If you don't have a pendant/watch for her "I've fallen and can't get up" moments, get one. $50 a month. For that price, it also sounds the alarm when someone falls. "Mom!! Do this for US!! We love you!!"

Things that might provide at little or no cost:

Every 2-week housekeeping for a few hours....or instead of using the time for housekeeping, maybe using it to stock her pillbox every two weeks. Or do all of her laundry and hang it back up in the closet. Or clean out the fridge. (That service cost mom $28 a month. She was not eligible for any subsidy because her assets were too high.)

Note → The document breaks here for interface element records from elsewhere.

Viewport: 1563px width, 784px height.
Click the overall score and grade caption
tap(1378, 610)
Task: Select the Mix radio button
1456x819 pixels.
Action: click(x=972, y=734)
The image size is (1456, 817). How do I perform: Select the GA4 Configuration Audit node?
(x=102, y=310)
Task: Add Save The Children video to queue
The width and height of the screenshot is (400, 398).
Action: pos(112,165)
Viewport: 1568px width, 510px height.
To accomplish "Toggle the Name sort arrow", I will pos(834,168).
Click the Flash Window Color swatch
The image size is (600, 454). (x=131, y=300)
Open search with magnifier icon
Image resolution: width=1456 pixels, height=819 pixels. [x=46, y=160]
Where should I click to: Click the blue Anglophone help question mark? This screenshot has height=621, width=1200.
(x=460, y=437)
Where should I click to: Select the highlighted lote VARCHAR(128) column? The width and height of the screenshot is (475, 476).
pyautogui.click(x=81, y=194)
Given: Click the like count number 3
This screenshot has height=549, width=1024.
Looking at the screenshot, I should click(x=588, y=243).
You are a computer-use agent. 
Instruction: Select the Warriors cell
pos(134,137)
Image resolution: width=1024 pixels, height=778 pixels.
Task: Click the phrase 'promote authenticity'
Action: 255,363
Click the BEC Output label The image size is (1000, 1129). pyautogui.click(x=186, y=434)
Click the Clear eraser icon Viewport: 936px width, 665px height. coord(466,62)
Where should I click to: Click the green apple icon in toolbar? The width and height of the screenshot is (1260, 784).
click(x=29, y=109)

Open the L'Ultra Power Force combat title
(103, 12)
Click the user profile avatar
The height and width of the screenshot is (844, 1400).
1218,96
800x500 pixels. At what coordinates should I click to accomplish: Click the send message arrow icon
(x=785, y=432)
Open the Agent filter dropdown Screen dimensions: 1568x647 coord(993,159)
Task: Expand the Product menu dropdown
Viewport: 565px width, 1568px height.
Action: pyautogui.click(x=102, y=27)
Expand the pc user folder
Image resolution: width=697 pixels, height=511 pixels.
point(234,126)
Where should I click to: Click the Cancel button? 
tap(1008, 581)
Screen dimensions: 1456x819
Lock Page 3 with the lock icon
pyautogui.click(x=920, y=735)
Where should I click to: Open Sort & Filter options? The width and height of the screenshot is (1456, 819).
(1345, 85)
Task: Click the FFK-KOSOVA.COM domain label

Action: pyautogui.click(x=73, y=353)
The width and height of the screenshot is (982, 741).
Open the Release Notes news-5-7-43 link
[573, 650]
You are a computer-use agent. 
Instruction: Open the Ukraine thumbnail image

Meals on Wheels, 5 days a week, $125 a month "suggested donation".

Snow shoveling/grass cutting $20 a time through the village senior program.

You might also make a few calls on your own for full-boat-pay services -- maybe 3 hours a day twice a week or something. Present that to her after the Senior Services people leave.

This'll let her know you mean business...that you're operating from concern and love...and make it real for her instead of, "Mom, you need some help around here."

See, when it all distills down, you want her in AL or to have household help so YOU'LL feel better. Yes, of COURSE, it's best for her; but if it's really not what she wants? You're stuck with managing the crisis that's sure to come unless she dies peacefully in her sleep. (So, if she refuses any and all help, start preparing for THAT moment in the meantime.)